We would like to thank Dr Kroumpouzos for his interest in our review article and for the opportunity to discuss the controversy surrounding nomenclature of the specific pruritic dermatoses of pregnancy. In their 2006 publication, Ambros-Rudolph et al. suggested a reclassification of the dermatoses of pregnancy, with addition of an umbrella term, “atopic eruption of pregnancy” (AEP), under which they included prurigo of pregnancy (PP), prurigo gestationis, early-onset prurigo of pregnancy, papular dermatitis of pregnancy, pruritic folliculitis of pregnancy (PFP), and eczema in pregnancy (EP). 1 This was based on clinical and histopathological overlap among women with EP, PP, and PFP. This recategorization has been accepted by some and critiqued by others. 2 , 3 In his current letter to the editor as well as previous publications, Kroumpouzos argues that AEP should not be used to describe pruritic, discrete papulonodules on the extensor surfaces of the extremities developed in the late second and third trimesters of pregnancy in women without atopic history – rather that the term PP should be maintained as a distinct label for these women.2,3
Kroumpouzos identifies the 1994 study by Roger and colleagues as the largest prospective study on dermatoses of pregnancy, which included a total of 42 cases of pregnancy dermatoses (7 cases of PP), and cites that this study failed to confirm an association of PP with atopy. 4 However, Roger and colleagues excluded women who had pruritic skin disease prior to pregnancy, thereby potentially excluding women with a history of atopic dermatitis (AD). 4 Additionally, while this was the largest prospective study, numbers were quite small.
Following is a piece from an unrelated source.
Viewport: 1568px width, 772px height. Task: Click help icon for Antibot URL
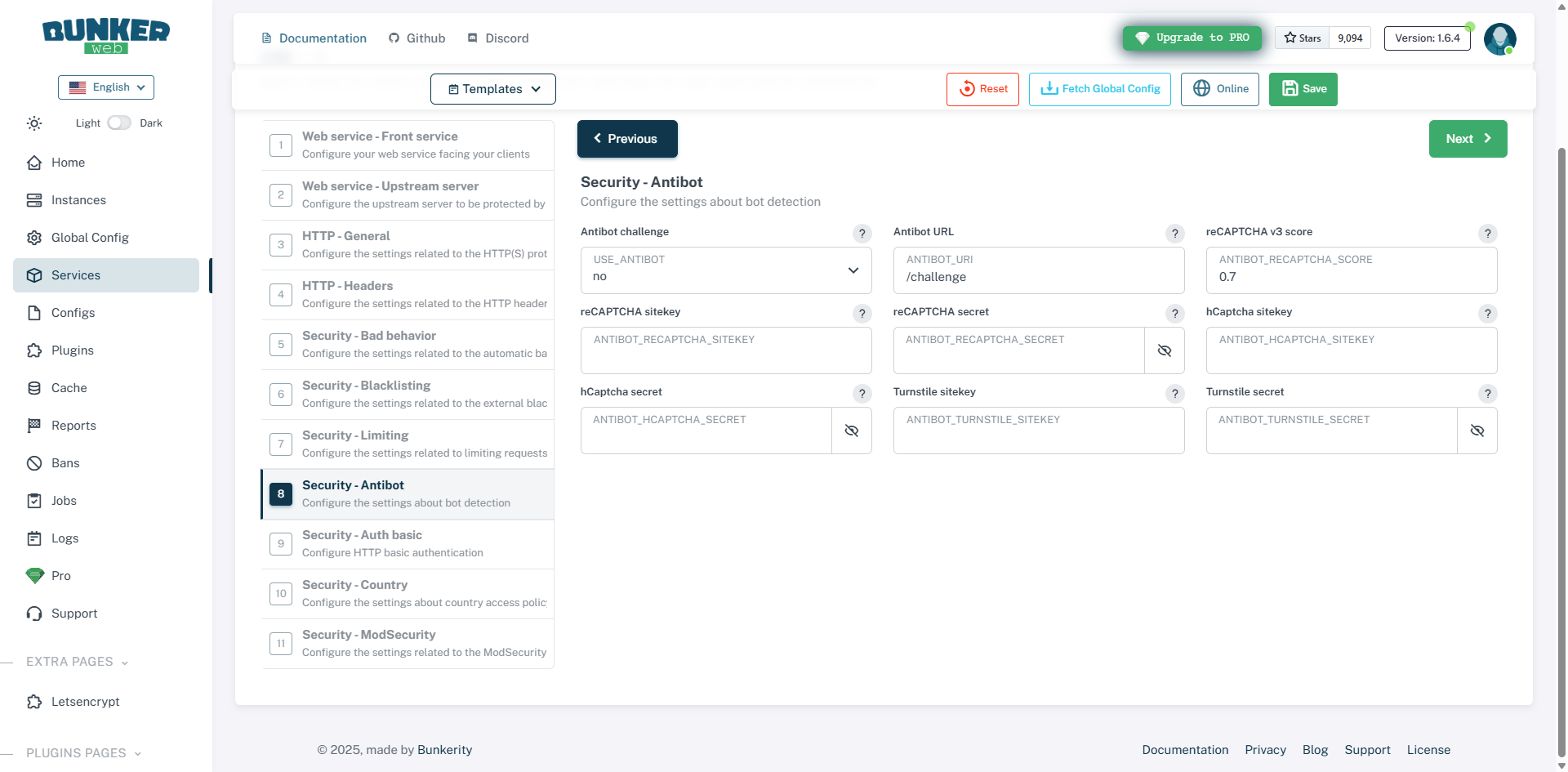coord(1174,234)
This is in contrast to the Ambros-Rudolph study in which 401 women with dermatoses of pregnancy were reviewed (251 cases of EP, 4 cases of PP, and 1 case of PFP; ultimately reported as 256 cases of AEP). 1
Kroumpouzos and others have called for prospective, large-scale studies to clarify the relationship between PP, PFP, and AEP. 3 Ravelli et al. have recently published a combined prospective and retrospective case series of 20 women with typical prurigo presentation and no personal or family history of atopic disease, with the aim of characterizing the clinical features of PP without atopic background. 5 In his letter, Kroumpouzos cites the key findings of this study: a later onset of PP without atopic history as compared to AEP, with median gestational onset of 27.5 weeks in this cohort of women with PP without atopic history. 5 However, in the 1994 study by Roger et al., average onset of PP was 22 (SD 9) weeks of gestation, suggesting onset prior to the third trimester in a significant proportion of women with PP. 4 Another main finding Kroumpouzos cites is comorbid psychiatric disease in 20% of the cohort (two women), with one case of anxiety and one case of obsessive compulsive disorder. 5 The incidence of anxiety in this series, however, is consistent with a recent study which reports 9.5% of women are affected by an anxiety or panic disorder at some point during gestation. 6
The clinical relevance of distinction between these two entities is somewhat limited by the fact that the two are not treated differently in pregnancy. However, Kroumpouzos’ main concern is the possibility for biased counseling about the nature of AEP, presumably risk of recurrence of dermatologic manifestations of AEP in the form of AD outside of pregnancy.
We appreciate the work that Kroumpouzos and his group are doing to better describe the specific dermatoses of pregnancy. We agree that more data is needed to add diagnostic clarity to the dermatoses of pregnancy which remain a heterogenous group of ill-defined pruritic skin diseases unique to pregnancy.